[[ Entries provided open ]]
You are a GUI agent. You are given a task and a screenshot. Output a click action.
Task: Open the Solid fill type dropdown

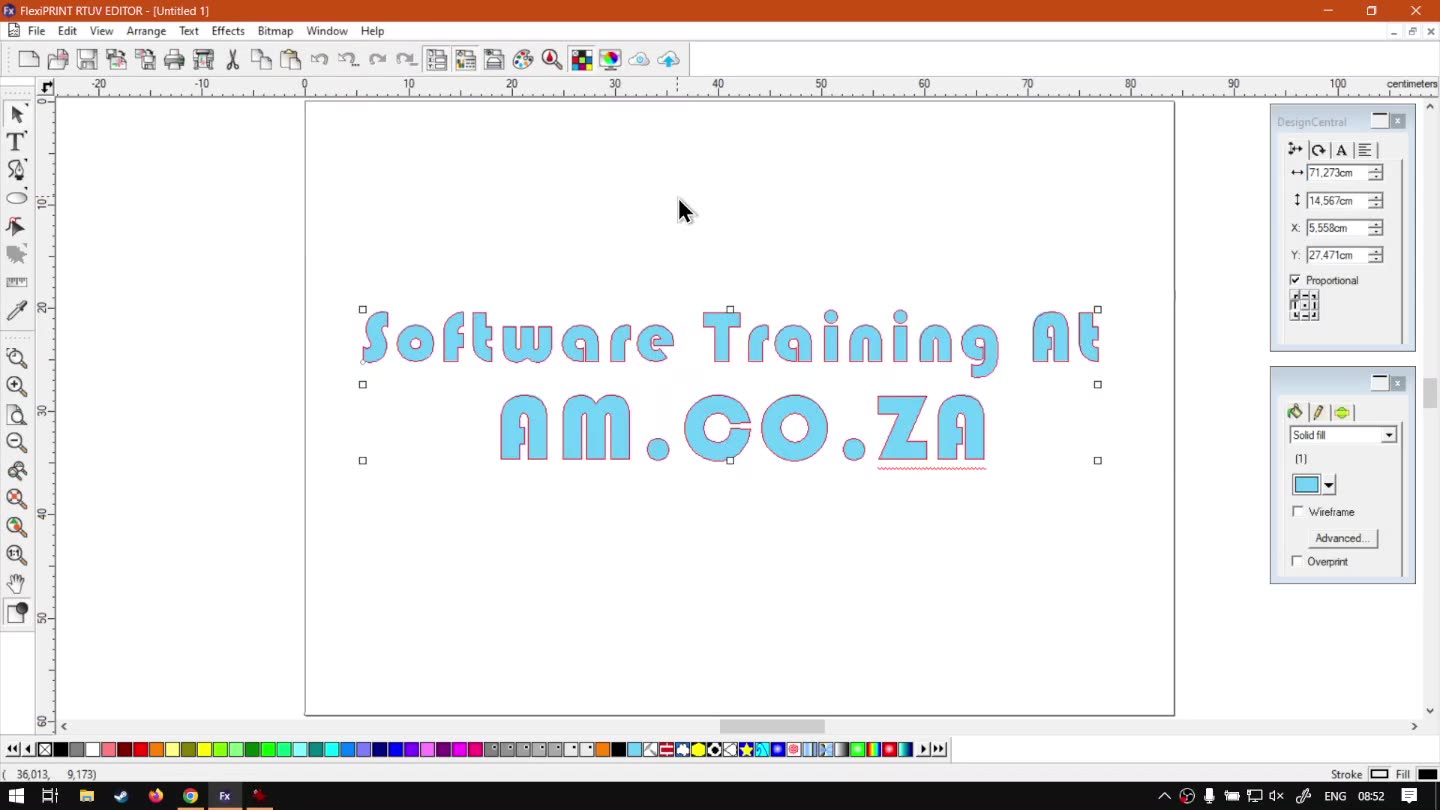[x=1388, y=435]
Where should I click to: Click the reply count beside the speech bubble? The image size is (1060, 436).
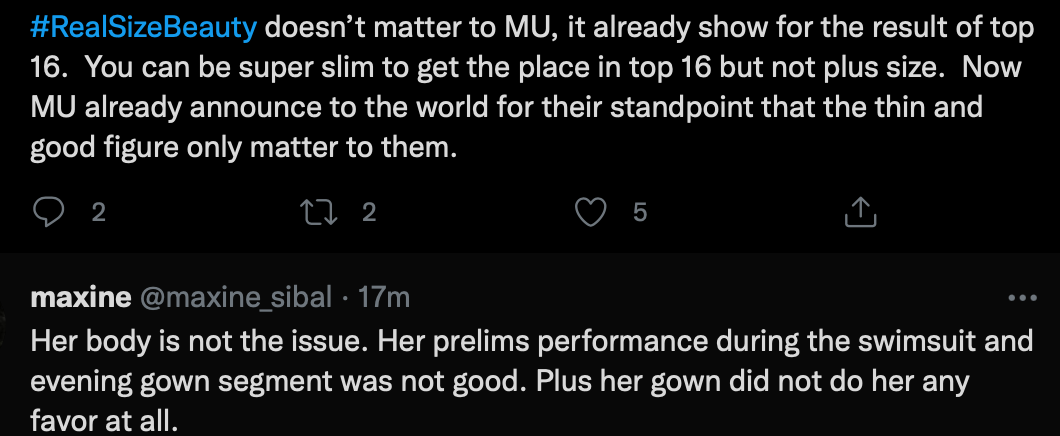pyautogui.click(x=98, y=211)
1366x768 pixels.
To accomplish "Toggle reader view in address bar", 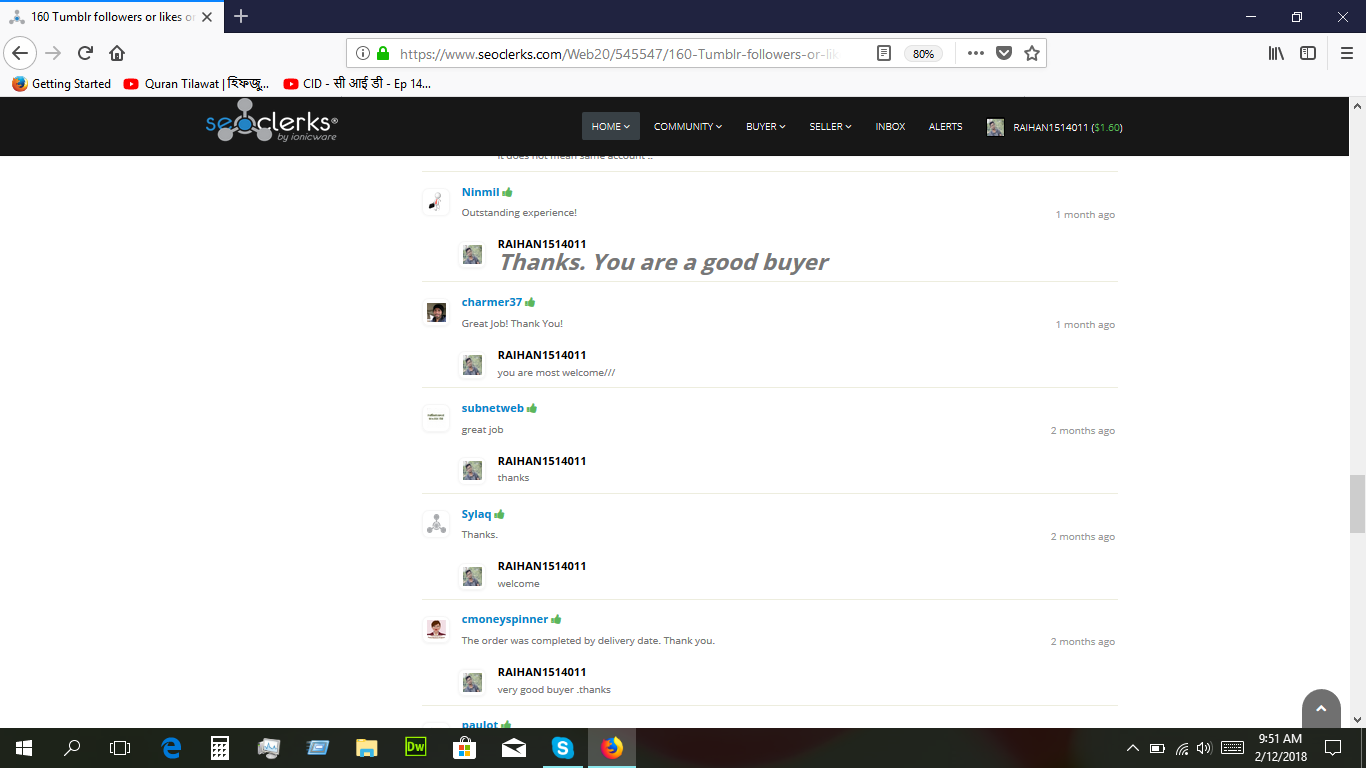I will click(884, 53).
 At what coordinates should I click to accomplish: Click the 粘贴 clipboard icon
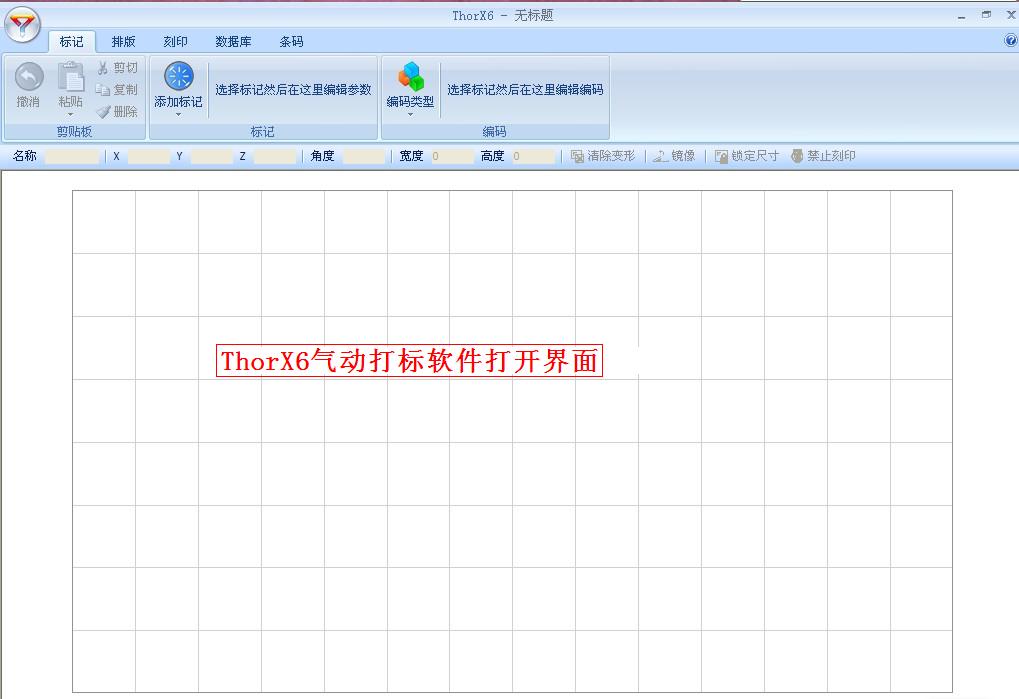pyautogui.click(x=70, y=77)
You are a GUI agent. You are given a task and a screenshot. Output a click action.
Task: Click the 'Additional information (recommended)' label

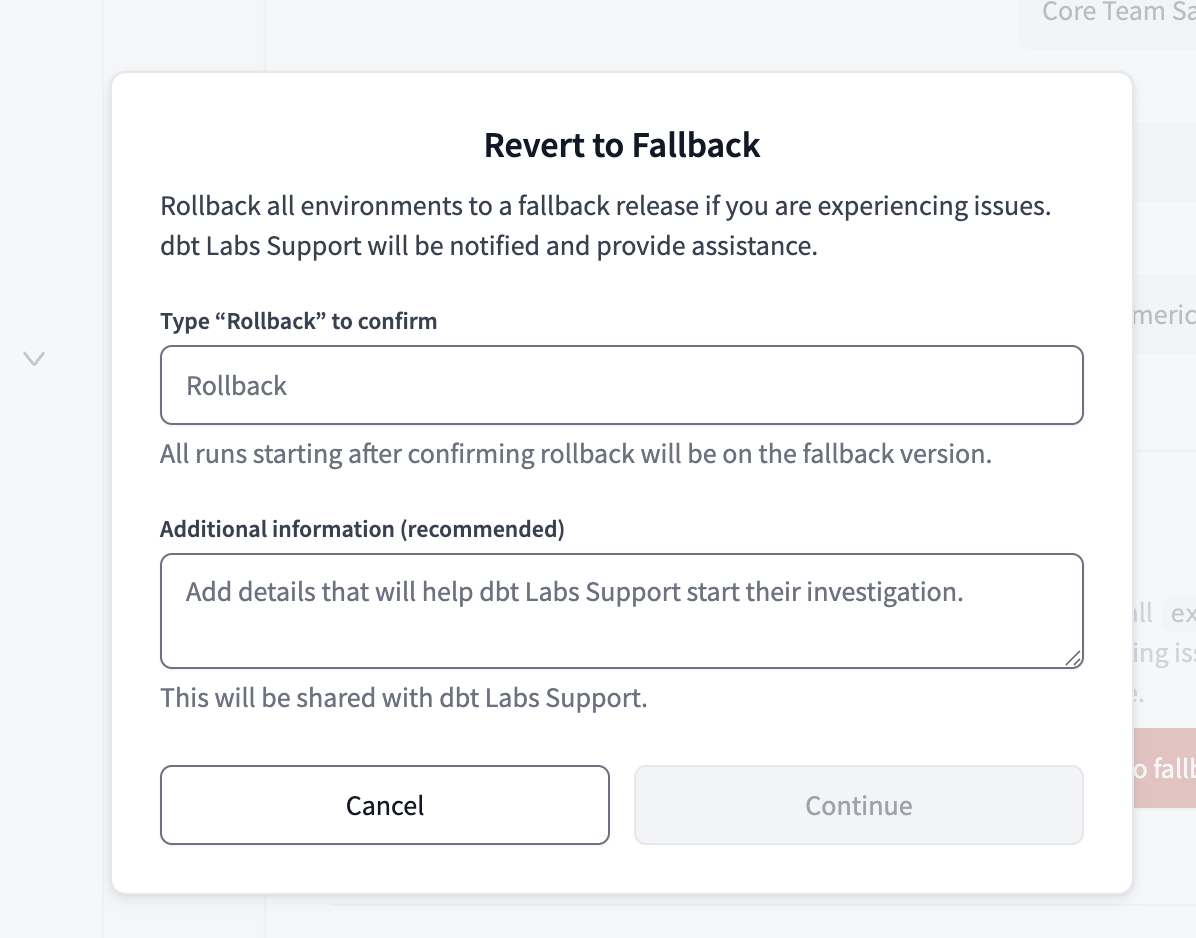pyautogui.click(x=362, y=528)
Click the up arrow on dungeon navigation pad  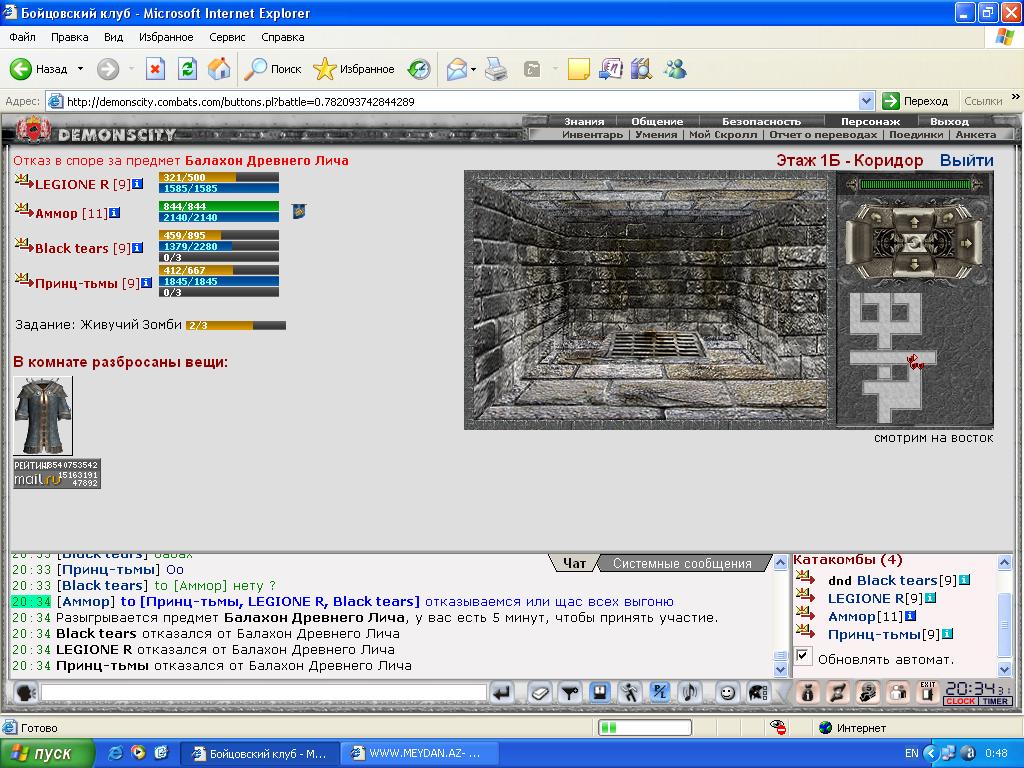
[[ Entries provided closed ]]
### Activity
Leave the pictures aside. Set down exactly the lines from the one with "Task: Click the" through the final line of the listing above.

### Exercise result
Task: Click the 'Additional information (recommended)' label

pyautogui.click(x=362, y=528)
Click the up arrow on dungeon navigation pad  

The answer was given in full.